Sweet pose, light, and HA. The wing looks a little sharper than the head IMO, and I wish that the wing didn't intersect with the neck, though there's nothing you could've done about that.
Hi Akos! Very good composition,and the image has number of good points, but I see problems. IMO F6.3 is too shallow a depth of field. The right wing and tail are in sharp focus, and the rest of the bird was out of the focal plane. Anhingas seem to be morphologically identical, only the colors different(anhingas have red eyes), and if thats the case, it is a fairly large bird, at least when it stretches that snaky neck out, and you would need a considerable depth of field. (F9/F11)
Another troubling aspect: I can make out no detail in the back feathers, and I don't think this DOF related. I realize these feathers are fine, and it is difficult to get detail out of very dark feathers anyway, but you used an external flash and I would expect more detail. I don't know a whole lot about flashes, but I know they can be tricky to set up correctly. I suspect you would have needed more light. regards~Bill
Last edited by WIlliam Maroldo; 08-18-2009 at 09:33 PM.
Huge congrats on 4000 bro. Comp works well, and a typical darter pose captured. In most cases, we strive to expose these guys to get the detail from the darker plumage. In this, I feel its a little over exposed and I would darken him a tad. With regards to sharpness, its there, but would maybe selectively sharp him around the head and neck. Cheers.
THanks guys. I wasn't all that certain either that the head area is as sharp. I will double check the RAW file. Interesting you think it's a little overexposed Stu. I did pay particular attention to the red and yellow channels in the histogram and desaturated them to bring them back from clipping. Will check the hist again.
First of all congratulations for the 4000th post. Always a pleasure to see your images and read your advice. And on the top of it you are Hungarian :-).

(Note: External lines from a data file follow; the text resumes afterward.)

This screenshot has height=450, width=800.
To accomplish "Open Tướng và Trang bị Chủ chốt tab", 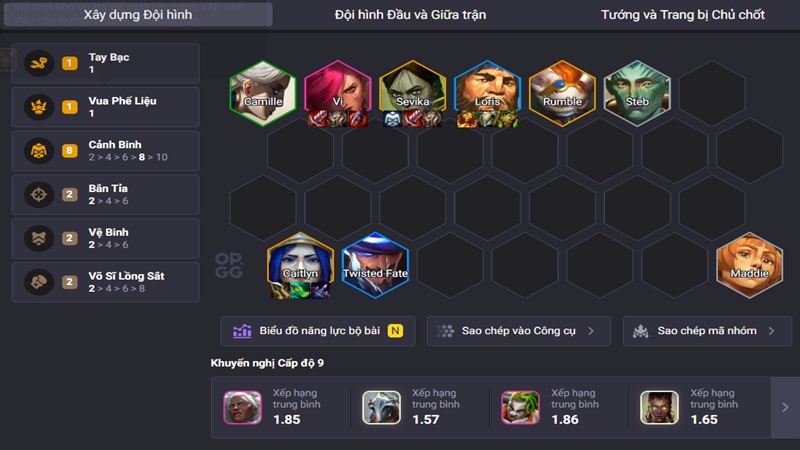I will (683, 14).
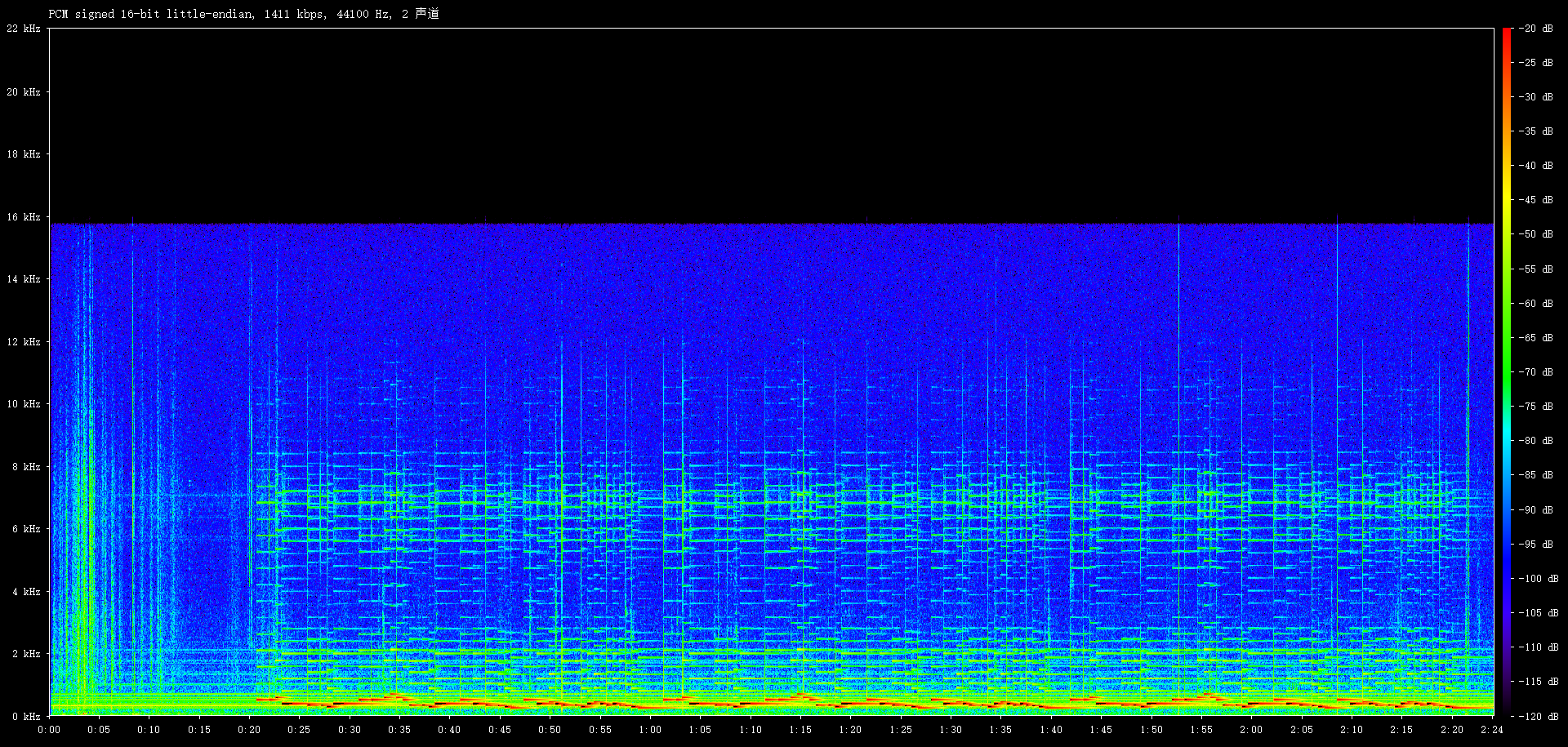This screenshot has height=747, width=1568.
Task: Click the 0:30 time axis marker
Action: coord(350,730)
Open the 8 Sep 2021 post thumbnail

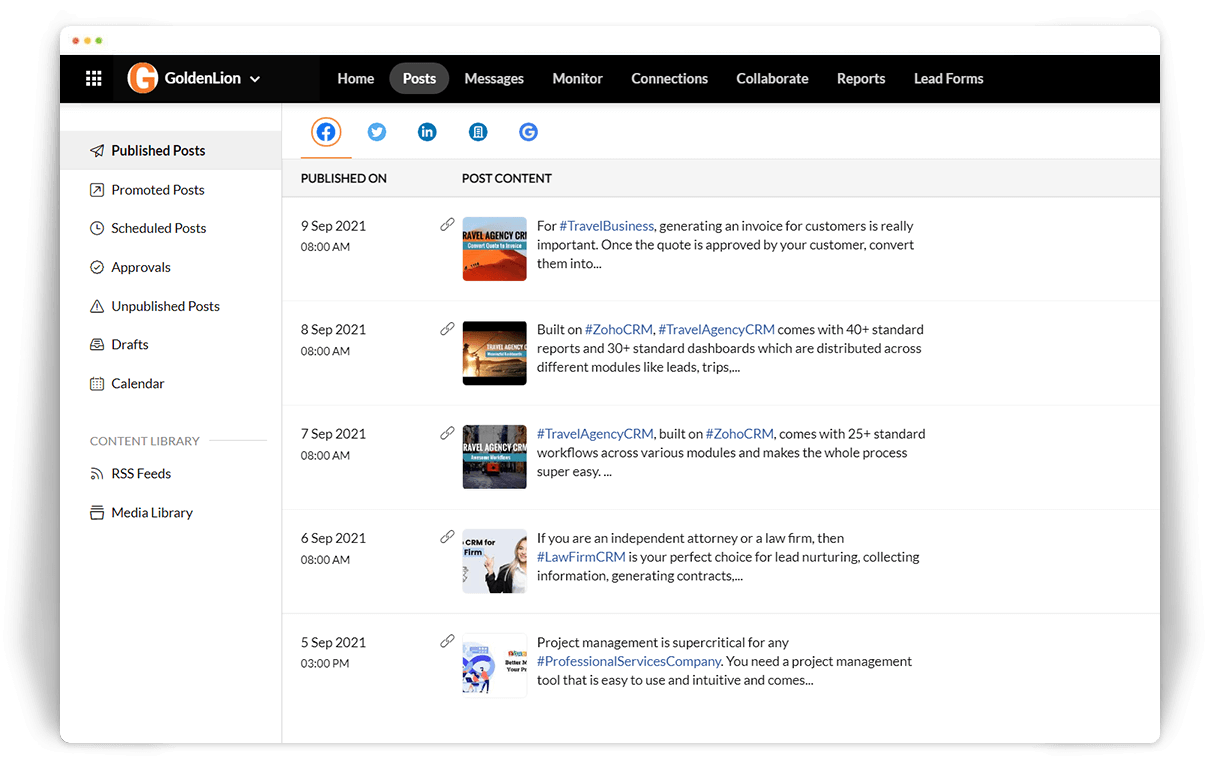(x=494, y=353)
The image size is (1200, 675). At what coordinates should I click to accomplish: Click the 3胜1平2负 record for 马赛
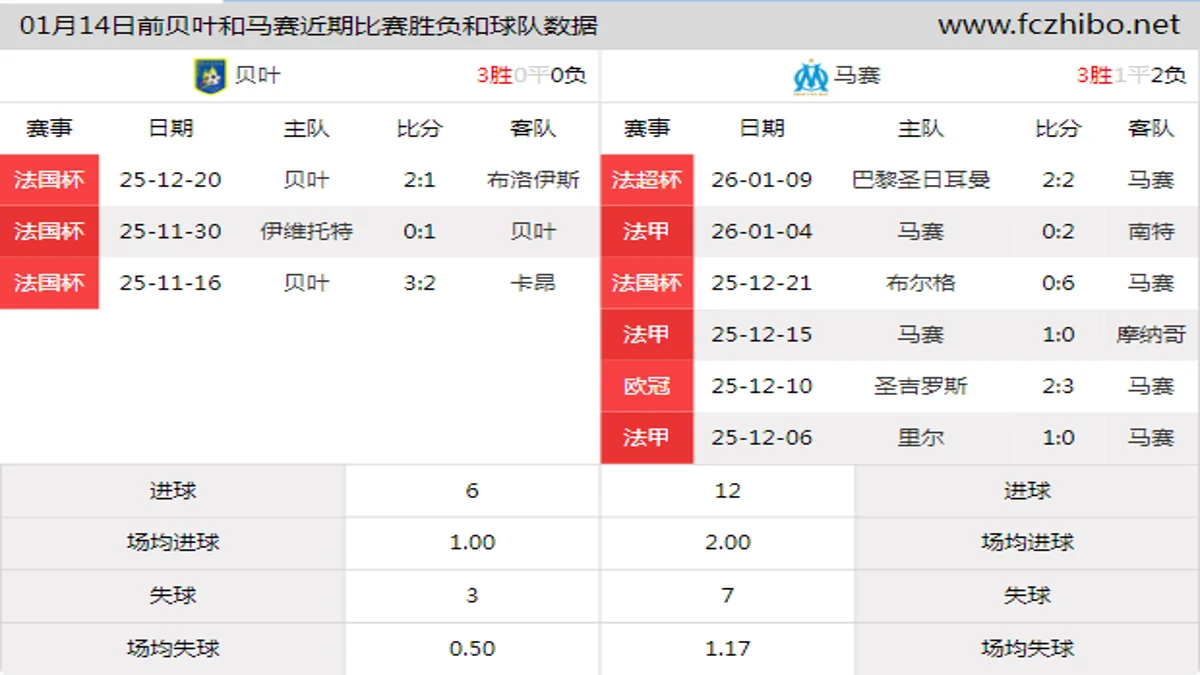[1129, 75]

I see the head soft as well and it is too light on my monitor too, but I think your darters are different than ours in Mexico. Congratulations again.

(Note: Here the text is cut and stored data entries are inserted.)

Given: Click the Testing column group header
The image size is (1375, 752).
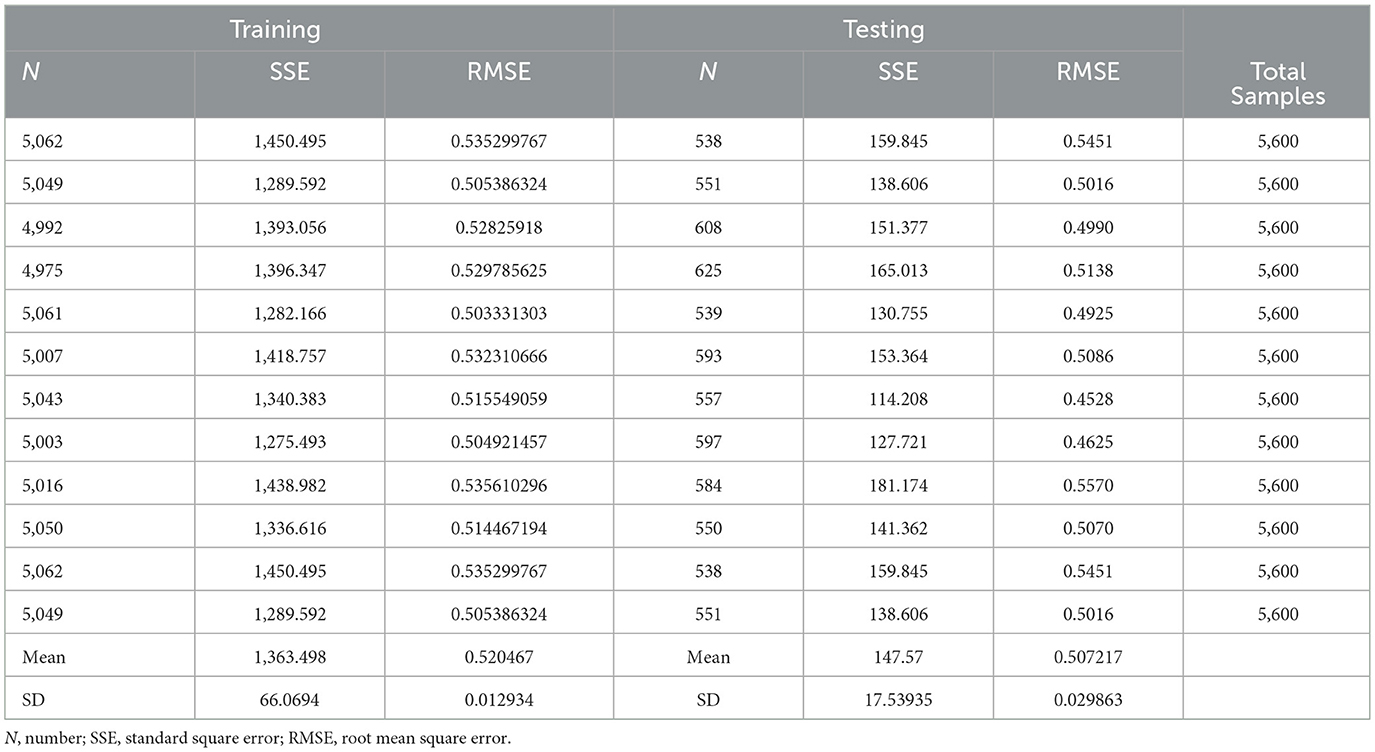Looking at the screenshot, I should (883, 29).
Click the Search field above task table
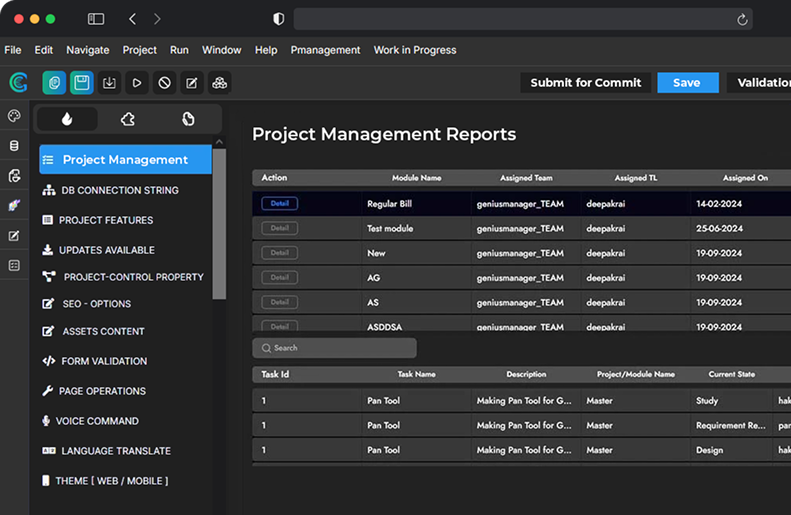 [335, 348]
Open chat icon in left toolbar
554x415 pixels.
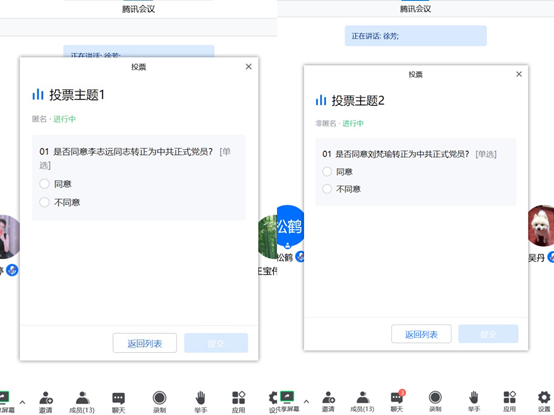pyautogui.click(x=118, y=402)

Hi Akos congrats on all your posts.
The head does look a bit soft on my screen but I think with a bit more contrast and sats the image may pop a bit better.
I agree, had a better look at the RAW and the wings indeed are sharper, so I sharpened the head/neck in the master psd file. Then added some contrast then saved for web. What do you think now? Still not 100%, and a retake will definitely will be more carefully done next time.
Lovely Bhai, The Op has the head details well, the repost has the feather details well, you need to reach somewhere inbetween i feel bhai, loved the HA and Pose, congrats Bhai...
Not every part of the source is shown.